Michael (Mike) Montemerlo, TJ ’93, is a Senior Staff Software Engineer at Google working on self-driving cars. He received his B.S. and M.S. in Electrical/Computer Engineering (1997) and PhD in Robotics (2003) from Carnegie Mellon University, where he was a Hertz Fellow. After graduation, Sebastian Thrun, one of Montemerlo’s advisors for his PhD thesis on efficient probabilistic methods for mobile robots, recruited him to the Stanford Artificial Intelligence Lab. It was at Stanford that Montemerlo led the software team for Stanley, the autonomous Volkswagen that won the 2005 DARPA Grand Challenge.
Now Montemerlo, along with other DARPA Grand Challenge alumni, works on Google’s Self-Driving Car project, which Thrun started at Google in 2009. Initially a secret, the project has been public for several years, and in Silicon Valley it’s not unusual to see one of Google’s many test cars out in commuter traffic.

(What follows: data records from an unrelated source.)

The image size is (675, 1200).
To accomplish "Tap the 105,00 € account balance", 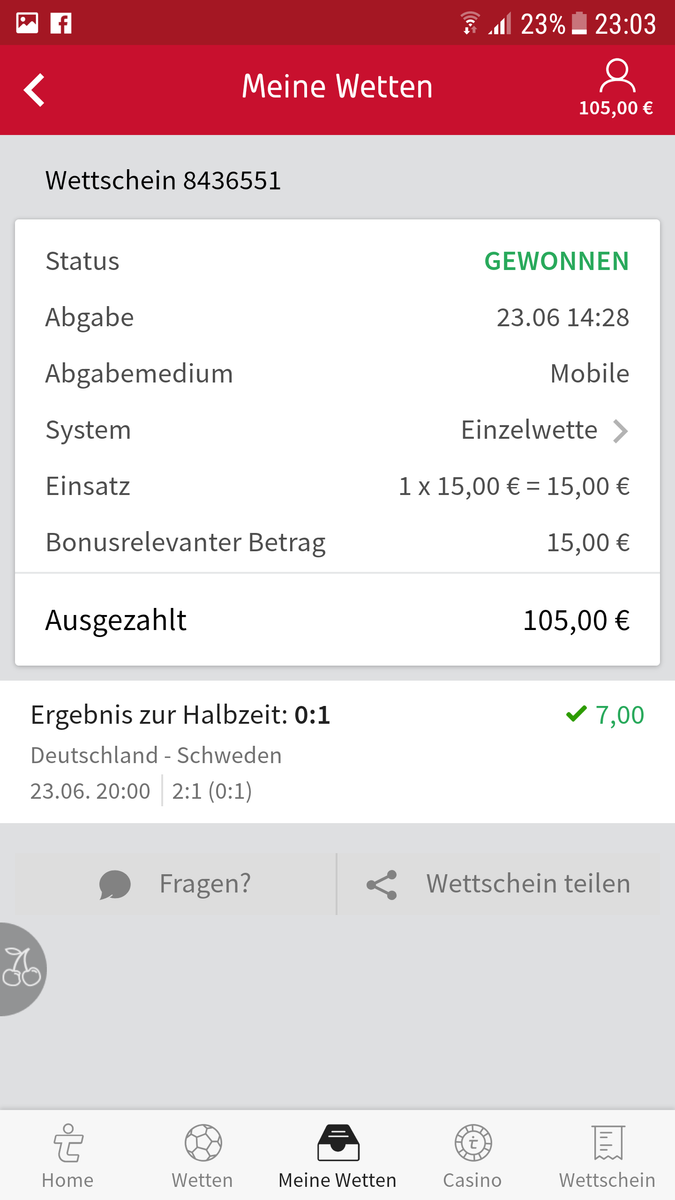I will click(x=616, y=108).
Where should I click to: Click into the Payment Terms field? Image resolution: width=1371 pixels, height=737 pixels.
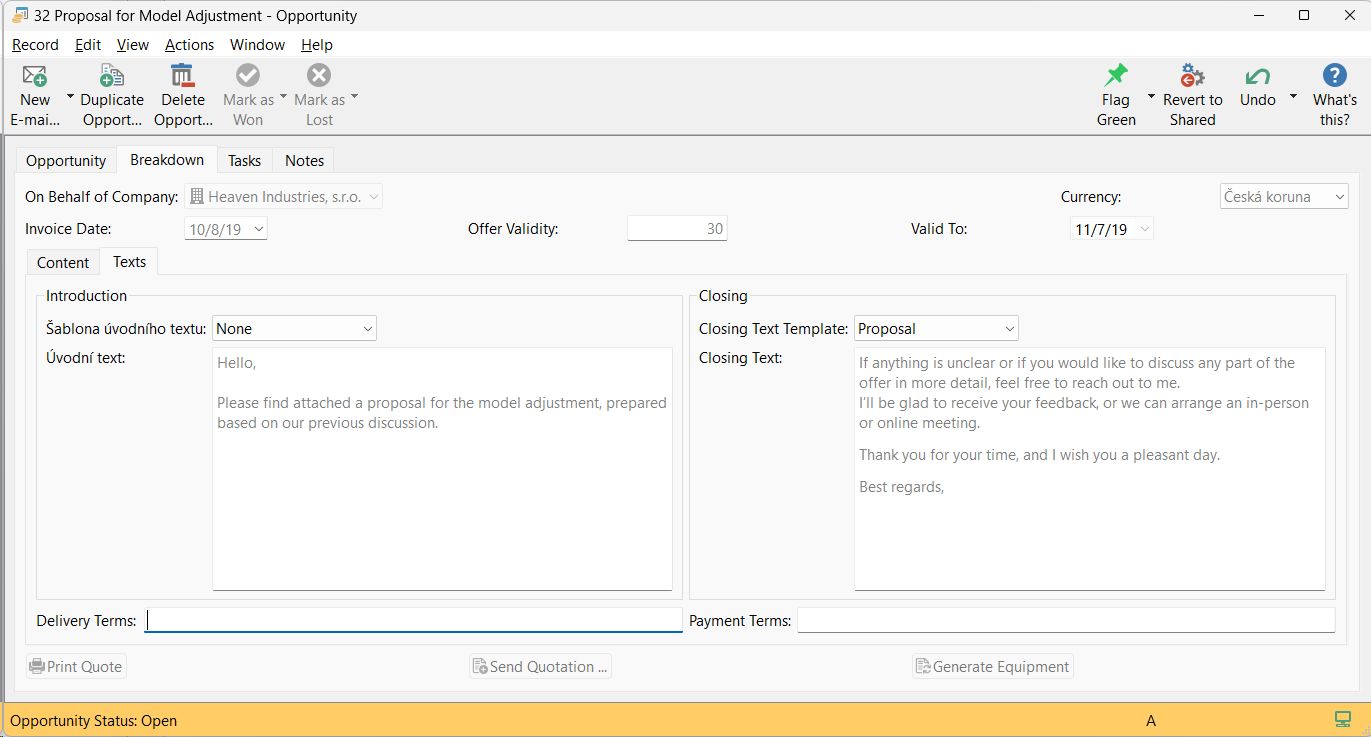pyautogui.click(x=1065, y=621)
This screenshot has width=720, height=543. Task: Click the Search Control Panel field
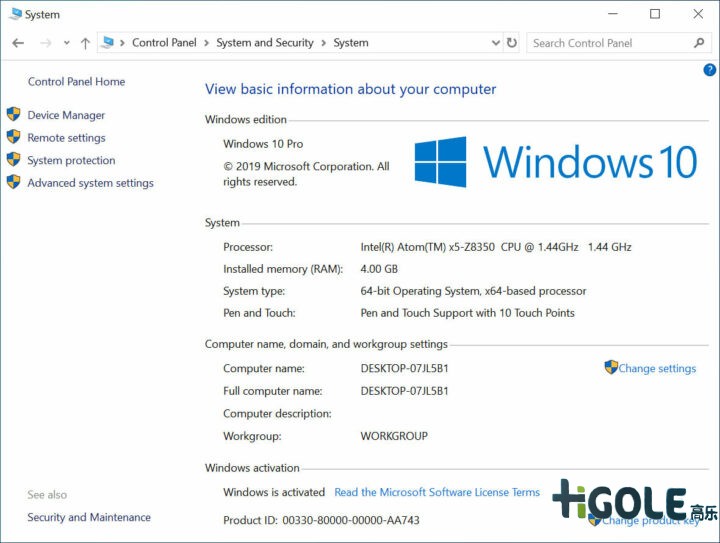[608, 43]
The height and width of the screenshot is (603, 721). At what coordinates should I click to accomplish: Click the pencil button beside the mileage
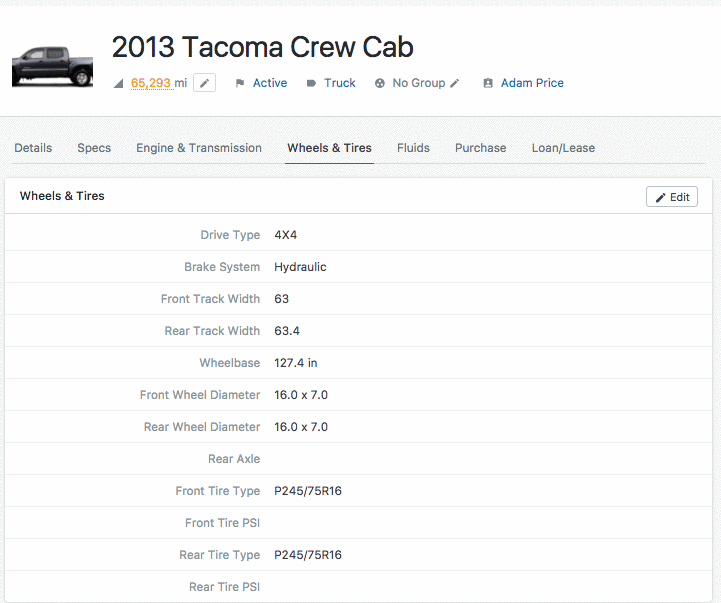pyautogui.click(x=204, y=83)
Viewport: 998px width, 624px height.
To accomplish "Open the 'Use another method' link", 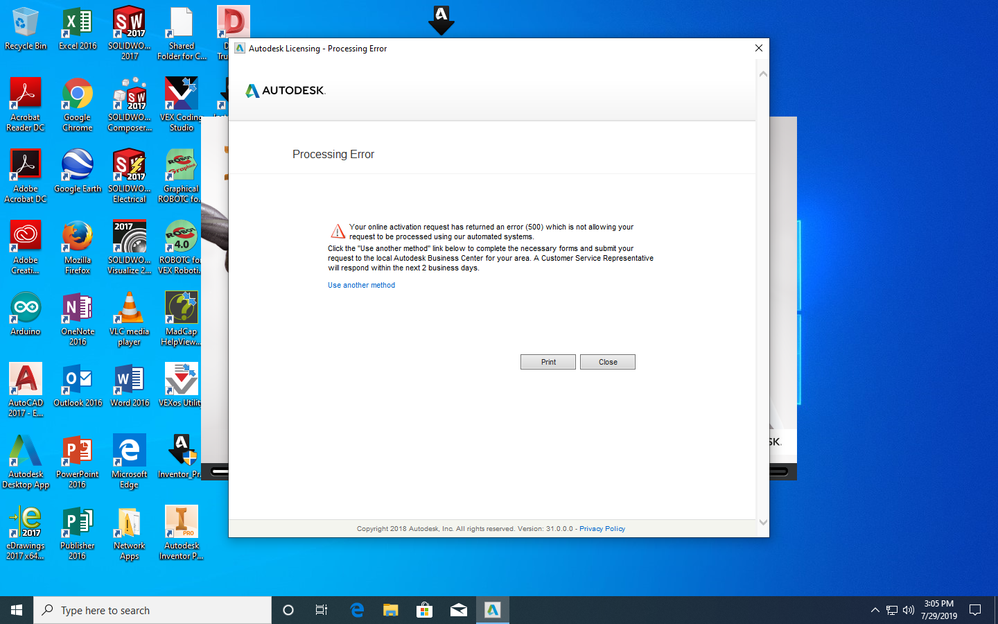I will click(361, 285).
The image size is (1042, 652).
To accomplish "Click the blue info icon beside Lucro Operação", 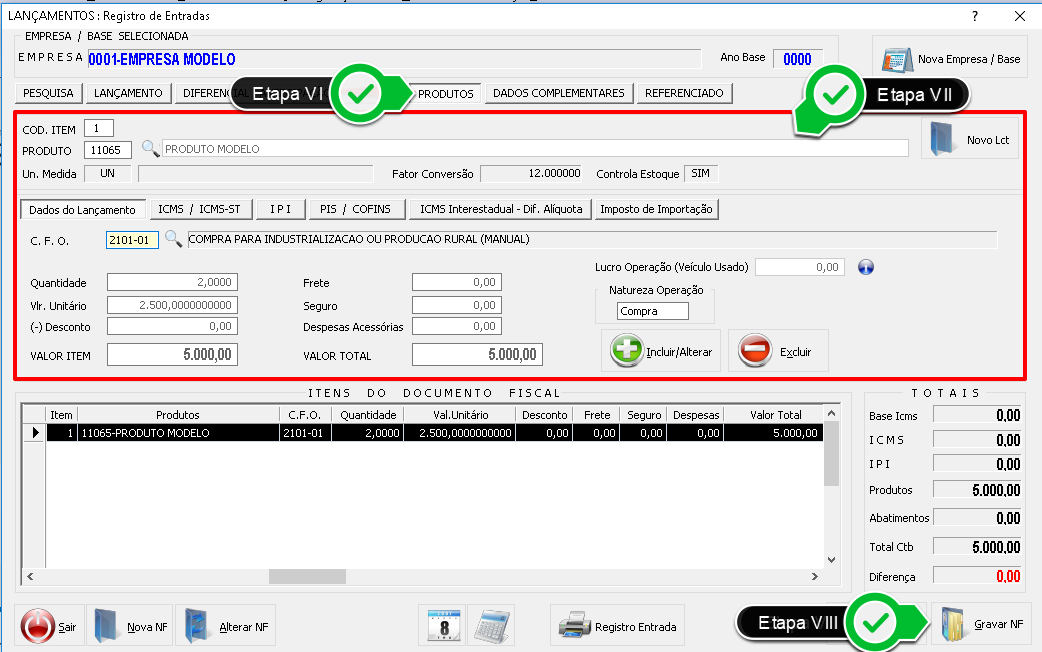I will [x=867, y=267].
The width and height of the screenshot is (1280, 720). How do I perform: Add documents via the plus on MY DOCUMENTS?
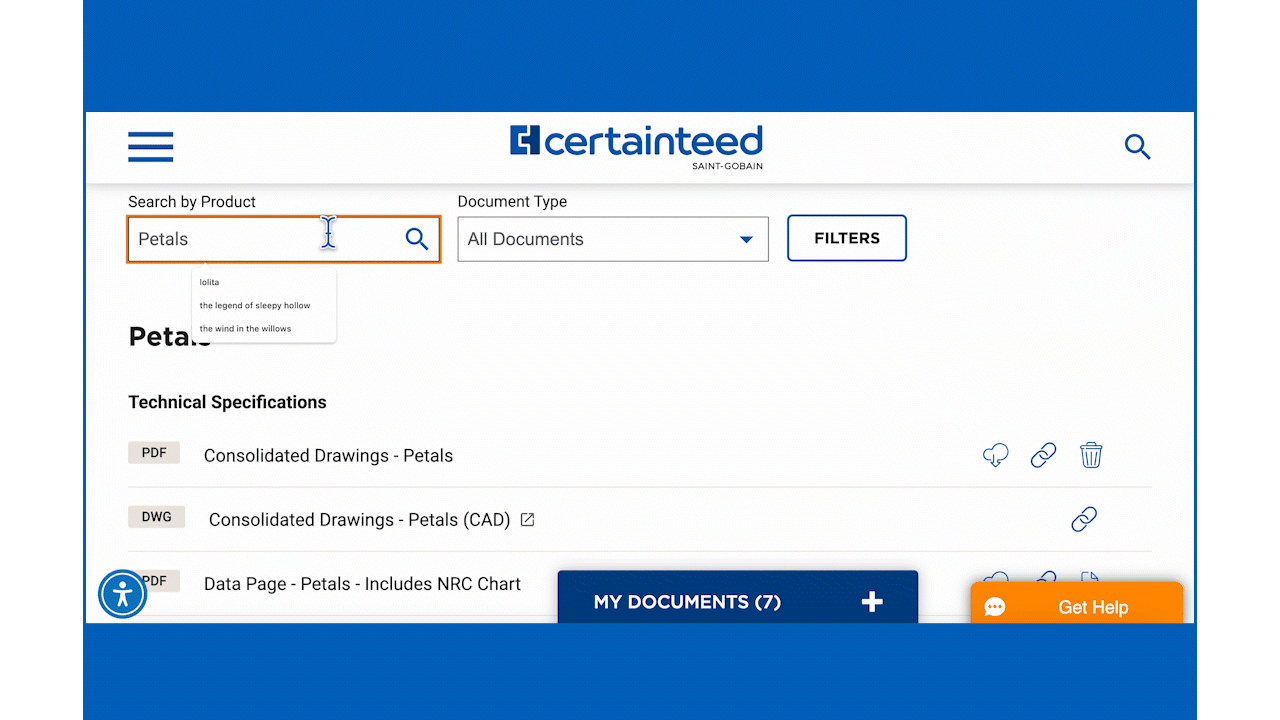[x=871, y=601]
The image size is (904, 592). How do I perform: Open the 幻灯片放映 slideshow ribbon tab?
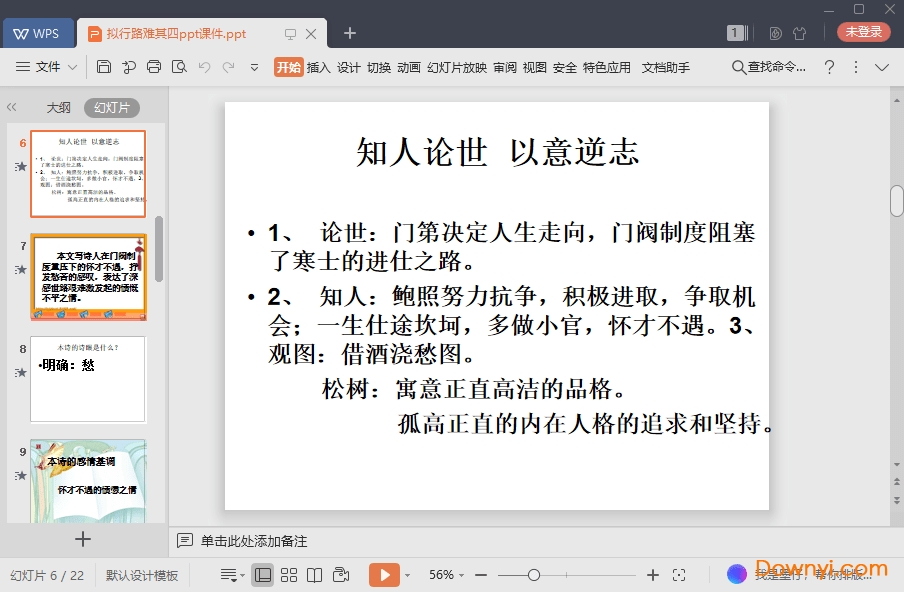[456, 67]
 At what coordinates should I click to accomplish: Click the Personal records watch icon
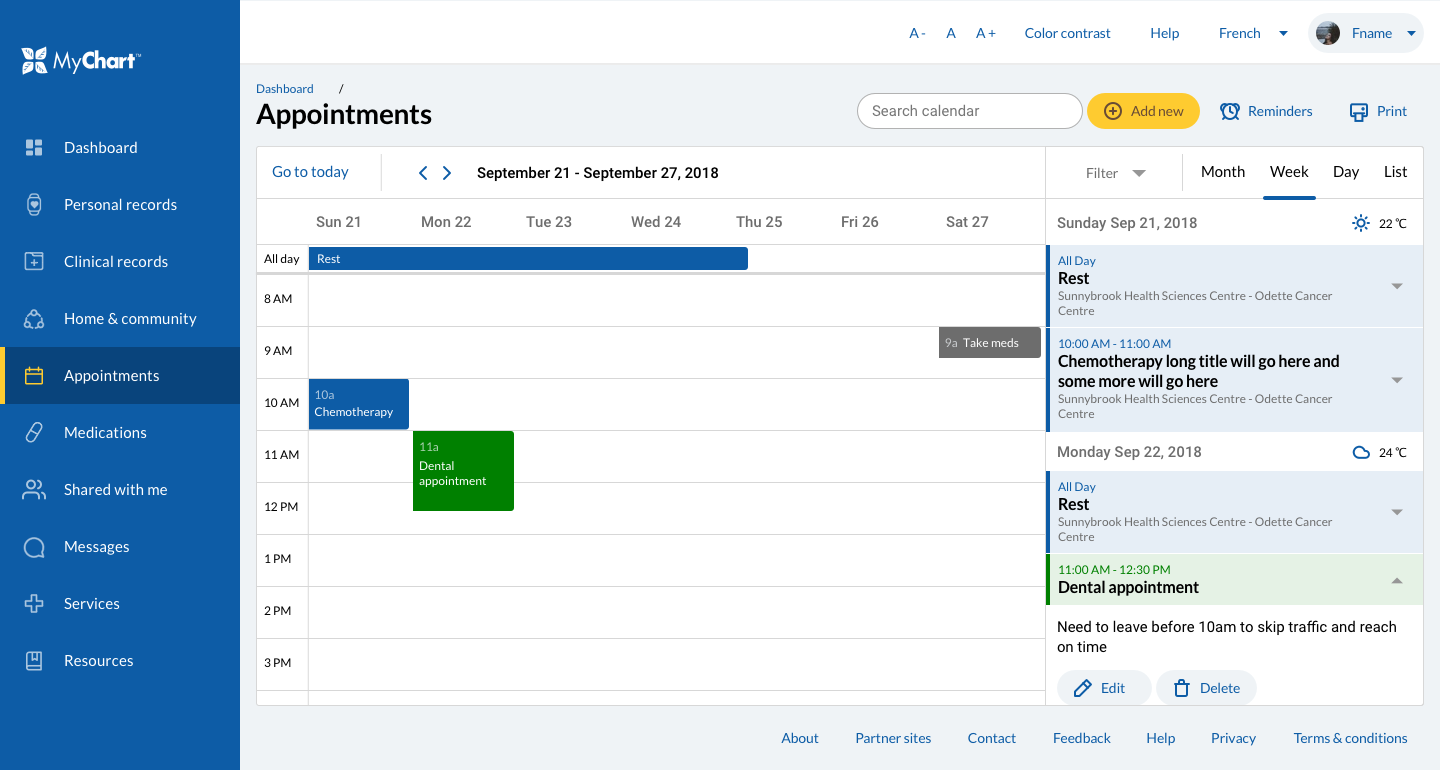point(34,205)
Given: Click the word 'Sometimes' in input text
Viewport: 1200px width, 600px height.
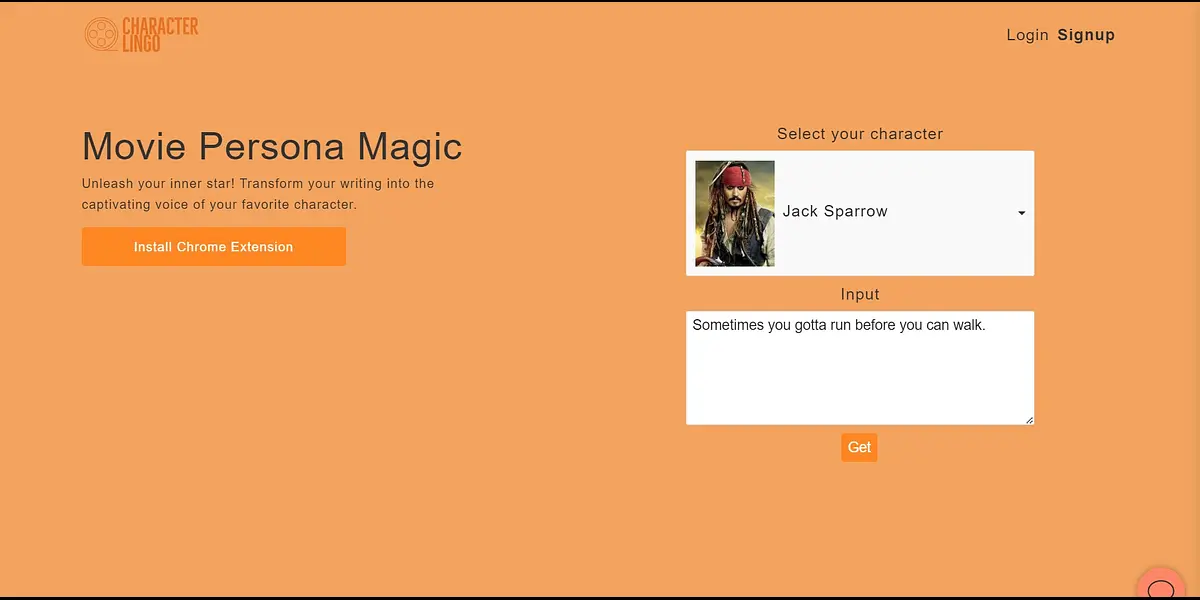Looking at the screenshot, I should [x=727, y=325].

Driverless cars have the potential to be safer than cars driven by human drivers, and preliminary test results are promising. That improvement translates to lower mortality and morbidity rates, as well as increased independence for disabled or elderly adults. (Due to legal restrictions as well as the cars’ limitations, all driverless test vehicles currently on the road have human drivers behind the wheel ready to take over if needed). Once more such cars are on the road, highway efficiency should also improve as cars that sense each other can more safely and easily pack closer together, which in turn would reduce commuting time and emissions.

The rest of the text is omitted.